Recall that \(\sum(x_i-\overline x)=0\). Hence \[ \hat\beta_1 = \frac{\sum(x_i-\overline x)Y_i}{S_{xx}} \]

\[ \text{Now, } \mathbb{E}\hat\beta_1 = \frac{\sum(x_i-\overline x)\mathbb{E}Y_i}{S_{xx}} = \frac{\sum(x_i-\overline x)(\beta_0+\beta_1x_i)}{S_{xx}} = \\ \beta_0\frac{\sum(x_i-\overline x)}{S_{xx}} + \beta_1\frac{\sum(x_i-\overline x)x_i}{S_{xx}} \]

Again, \(\sum(x_i-\overline x)=0\).
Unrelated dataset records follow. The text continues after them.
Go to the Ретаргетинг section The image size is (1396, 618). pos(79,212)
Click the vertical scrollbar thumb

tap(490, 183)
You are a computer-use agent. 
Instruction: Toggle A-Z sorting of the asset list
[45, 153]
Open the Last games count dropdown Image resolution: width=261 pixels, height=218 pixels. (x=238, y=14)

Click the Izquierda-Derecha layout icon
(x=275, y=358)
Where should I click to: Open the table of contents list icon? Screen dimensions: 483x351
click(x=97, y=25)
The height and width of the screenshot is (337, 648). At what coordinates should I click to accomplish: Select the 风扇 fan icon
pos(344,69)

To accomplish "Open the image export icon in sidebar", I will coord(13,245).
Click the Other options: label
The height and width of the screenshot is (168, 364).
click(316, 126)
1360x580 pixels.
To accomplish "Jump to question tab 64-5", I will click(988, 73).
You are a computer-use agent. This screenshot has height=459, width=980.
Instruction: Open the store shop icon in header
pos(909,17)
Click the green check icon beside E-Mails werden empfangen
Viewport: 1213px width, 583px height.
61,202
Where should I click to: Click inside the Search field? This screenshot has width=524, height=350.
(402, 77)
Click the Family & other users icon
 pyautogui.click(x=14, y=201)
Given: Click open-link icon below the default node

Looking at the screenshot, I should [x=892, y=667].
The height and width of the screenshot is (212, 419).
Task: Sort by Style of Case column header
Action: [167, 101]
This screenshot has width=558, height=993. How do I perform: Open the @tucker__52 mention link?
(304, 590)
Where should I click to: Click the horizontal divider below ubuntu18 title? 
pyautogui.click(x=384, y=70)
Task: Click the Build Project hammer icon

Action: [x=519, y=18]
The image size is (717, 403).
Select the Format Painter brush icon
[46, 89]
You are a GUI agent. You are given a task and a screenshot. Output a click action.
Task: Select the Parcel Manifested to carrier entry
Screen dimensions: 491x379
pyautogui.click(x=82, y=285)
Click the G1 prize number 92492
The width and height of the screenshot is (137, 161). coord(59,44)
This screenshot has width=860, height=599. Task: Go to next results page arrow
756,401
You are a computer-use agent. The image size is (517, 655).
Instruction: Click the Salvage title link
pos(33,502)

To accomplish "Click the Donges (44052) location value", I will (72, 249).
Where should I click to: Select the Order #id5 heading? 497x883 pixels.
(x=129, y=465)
By the argument we used for \((Y_i-\overline Y)\) previously, \(\sum(x_i-\overline x)x_i=\sum(x_i-\overline x)^2=S_{xx}\)

This shows that \(\mathbb{E}\hat\beta_1 = \beta_1\): \(\hat\beta_1\) is unbiased.

We can pick up our intermediate expression for \(\hat\beta_1\) for the calculation.

\[ \mathbb{V}\hat\beta_1 = \mathbb{V}\left(\frac{\sum(x_i-\overline x)Y_i}{S_{xx}}\right) = \\ \frac{1}{\color{green}{S_{xx}}^2}\color{green}{\sum(x_i-\overline x)^2} \color{purple}{\mathbb{V}Y_i} = \frac{\color{purple}{\sigma^2}}{\color{green}{S_{xx}}} \]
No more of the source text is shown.